The Mexican example thus appears to exhibit a very different sort of organized crime from that in Italy. It is an animal that does not seem to see any advantages in ordered structures of any kind, other than the primitive ones functioning within the Mexican gangs themselves. This very somber picture shows strong signs of being reflected in the Andean region, where Ecuador, Peru and Bolivia, each with its own particularities, are coming to meet most of the criteria of “failed States”. Venezuela too is now within the contours of this world. The long neglected agricultural potential of that country is now at last beginning to be used – coca production there is expanding rapidly.

State power and criminal organizations have always had a close relationship, whether in terms of strong opposition to each other or through relatively intimate embraces. Since roughly the collapse of the Berlin Wall, the transformation of the European Common Market into a Union, and the establishment of the World Trade Organization, international economic space has provided a wonderful opportunity for organized crime. Its globalization has proceeded at rhythms much outstripping those of licit transactions. The forms of corporate organization used by the principal entities in the criminal world have helped them reinforce their power and make challenges to official State power more significant.
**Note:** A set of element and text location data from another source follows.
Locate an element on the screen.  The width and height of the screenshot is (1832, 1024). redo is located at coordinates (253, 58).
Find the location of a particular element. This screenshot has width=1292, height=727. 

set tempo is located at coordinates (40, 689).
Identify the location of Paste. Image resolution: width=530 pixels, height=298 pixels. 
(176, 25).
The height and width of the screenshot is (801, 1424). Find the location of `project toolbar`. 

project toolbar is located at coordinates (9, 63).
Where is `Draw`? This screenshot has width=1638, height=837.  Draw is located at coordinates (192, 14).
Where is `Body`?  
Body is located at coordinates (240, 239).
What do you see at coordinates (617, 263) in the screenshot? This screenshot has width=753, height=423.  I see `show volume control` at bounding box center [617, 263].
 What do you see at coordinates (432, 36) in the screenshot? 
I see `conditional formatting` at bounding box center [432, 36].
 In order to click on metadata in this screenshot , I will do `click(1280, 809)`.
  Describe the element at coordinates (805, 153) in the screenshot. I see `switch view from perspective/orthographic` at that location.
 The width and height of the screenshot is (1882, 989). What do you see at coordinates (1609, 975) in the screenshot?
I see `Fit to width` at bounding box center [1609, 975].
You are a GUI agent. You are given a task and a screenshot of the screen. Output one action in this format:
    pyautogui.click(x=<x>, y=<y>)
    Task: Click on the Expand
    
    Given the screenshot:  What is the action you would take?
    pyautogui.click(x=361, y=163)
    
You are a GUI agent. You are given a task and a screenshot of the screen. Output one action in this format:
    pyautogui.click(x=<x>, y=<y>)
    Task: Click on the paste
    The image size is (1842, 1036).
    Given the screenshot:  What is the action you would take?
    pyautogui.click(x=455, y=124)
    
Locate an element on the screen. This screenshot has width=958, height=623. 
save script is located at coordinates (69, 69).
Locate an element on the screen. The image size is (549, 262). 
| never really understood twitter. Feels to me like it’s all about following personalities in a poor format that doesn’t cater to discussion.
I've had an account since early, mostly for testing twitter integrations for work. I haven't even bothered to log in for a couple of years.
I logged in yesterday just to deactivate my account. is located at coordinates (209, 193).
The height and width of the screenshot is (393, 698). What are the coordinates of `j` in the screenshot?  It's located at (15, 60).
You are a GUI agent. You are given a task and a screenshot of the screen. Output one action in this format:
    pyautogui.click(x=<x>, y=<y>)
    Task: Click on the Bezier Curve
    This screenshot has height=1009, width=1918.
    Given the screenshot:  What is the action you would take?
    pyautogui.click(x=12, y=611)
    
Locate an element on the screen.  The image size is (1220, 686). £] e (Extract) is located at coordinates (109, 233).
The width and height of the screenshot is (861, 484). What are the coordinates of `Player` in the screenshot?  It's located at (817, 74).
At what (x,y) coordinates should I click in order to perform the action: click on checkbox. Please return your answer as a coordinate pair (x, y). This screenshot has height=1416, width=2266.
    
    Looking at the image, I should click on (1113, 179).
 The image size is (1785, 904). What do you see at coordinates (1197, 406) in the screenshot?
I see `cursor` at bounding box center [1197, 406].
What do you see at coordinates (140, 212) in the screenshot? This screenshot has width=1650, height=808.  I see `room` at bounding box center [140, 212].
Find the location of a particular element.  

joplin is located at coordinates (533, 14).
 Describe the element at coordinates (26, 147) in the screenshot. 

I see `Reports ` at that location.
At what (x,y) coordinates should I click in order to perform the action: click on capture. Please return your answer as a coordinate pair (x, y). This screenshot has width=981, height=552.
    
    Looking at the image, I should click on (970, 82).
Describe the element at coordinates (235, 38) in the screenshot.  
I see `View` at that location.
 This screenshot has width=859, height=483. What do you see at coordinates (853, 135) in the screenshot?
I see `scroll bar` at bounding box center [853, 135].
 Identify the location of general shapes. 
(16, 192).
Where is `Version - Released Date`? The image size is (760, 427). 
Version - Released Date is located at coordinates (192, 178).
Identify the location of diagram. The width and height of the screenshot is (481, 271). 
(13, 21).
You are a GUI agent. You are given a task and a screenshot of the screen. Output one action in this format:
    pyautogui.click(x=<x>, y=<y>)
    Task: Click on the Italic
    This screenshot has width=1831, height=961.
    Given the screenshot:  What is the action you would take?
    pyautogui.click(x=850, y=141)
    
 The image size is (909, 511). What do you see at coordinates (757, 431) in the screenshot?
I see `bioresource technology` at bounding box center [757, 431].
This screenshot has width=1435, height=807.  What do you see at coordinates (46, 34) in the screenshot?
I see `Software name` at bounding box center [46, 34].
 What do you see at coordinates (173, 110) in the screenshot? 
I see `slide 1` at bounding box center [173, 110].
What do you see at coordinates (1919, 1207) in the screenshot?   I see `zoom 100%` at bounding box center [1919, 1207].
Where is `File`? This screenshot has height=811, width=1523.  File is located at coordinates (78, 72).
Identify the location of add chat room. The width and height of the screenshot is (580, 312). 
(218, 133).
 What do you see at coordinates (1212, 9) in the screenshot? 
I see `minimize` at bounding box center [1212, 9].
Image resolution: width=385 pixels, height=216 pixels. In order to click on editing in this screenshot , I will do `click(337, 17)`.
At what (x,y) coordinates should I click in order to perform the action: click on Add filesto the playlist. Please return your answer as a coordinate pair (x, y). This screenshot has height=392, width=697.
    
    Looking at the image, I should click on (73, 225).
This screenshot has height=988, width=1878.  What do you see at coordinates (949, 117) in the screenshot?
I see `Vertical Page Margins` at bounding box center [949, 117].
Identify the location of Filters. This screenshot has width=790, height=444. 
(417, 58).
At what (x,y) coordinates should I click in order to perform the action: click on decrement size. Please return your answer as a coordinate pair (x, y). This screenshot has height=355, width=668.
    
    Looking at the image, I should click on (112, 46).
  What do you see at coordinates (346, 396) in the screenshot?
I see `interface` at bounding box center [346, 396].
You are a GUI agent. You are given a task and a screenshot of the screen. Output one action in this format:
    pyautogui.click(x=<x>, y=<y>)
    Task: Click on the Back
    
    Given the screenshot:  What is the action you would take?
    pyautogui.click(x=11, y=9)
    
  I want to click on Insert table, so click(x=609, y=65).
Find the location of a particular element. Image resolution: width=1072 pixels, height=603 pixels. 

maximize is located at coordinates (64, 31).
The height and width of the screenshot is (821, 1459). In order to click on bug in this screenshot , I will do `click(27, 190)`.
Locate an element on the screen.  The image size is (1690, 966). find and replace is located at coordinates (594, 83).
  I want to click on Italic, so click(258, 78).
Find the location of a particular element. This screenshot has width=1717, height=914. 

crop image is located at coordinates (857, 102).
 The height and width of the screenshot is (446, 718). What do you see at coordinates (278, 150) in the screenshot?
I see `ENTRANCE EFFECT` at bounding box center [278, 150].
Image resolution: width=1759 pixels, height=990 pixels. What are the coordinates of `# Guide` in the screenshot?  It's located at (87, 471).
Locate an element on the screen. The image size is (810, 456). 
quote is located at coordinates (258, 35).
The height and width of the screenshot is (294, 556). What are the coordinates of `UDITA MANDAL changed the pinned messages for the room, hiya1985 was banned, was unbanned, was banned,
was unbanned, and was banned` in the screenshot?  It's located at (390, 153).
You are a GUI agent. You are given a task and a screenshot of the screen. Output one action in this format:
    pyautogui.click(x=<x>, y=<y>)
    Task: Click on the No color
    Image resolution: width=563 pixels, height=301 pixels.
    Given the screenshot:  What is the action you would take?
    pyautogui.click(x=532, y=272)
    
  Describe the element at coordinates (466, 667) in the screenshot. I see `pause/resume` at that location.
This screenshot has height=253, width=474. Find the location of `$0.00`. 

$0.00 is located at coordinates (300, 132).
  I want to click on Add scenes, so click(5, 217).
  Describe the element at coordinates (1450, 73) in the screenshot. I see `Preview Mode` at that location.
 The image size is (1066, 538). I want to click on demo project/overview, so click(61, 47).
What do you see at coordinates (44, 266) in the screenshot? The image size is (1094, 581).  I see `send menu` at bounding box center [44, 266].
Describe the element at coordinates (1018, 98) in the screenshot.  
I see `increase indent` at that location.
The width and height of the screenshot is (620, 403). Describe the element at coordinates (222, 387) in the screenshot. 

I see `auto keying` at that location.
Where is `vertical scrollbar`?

The arrest of Messina Denaro marks a vital moment in efforts by Italy to hold onto a more or less licit system of power, albeit one still with major weaknesses. In other parts of the world, the picture is none too cheerful. Immense hard work, much courage, and a flowering of ethical behavior will be required to build on what has happened. These are heavy demands to make – a positive response to them would mean that the illustrious city of Palermo shakes off the sad reputation which has for too long blighted it and instead becomes synonymous with the proper use of power.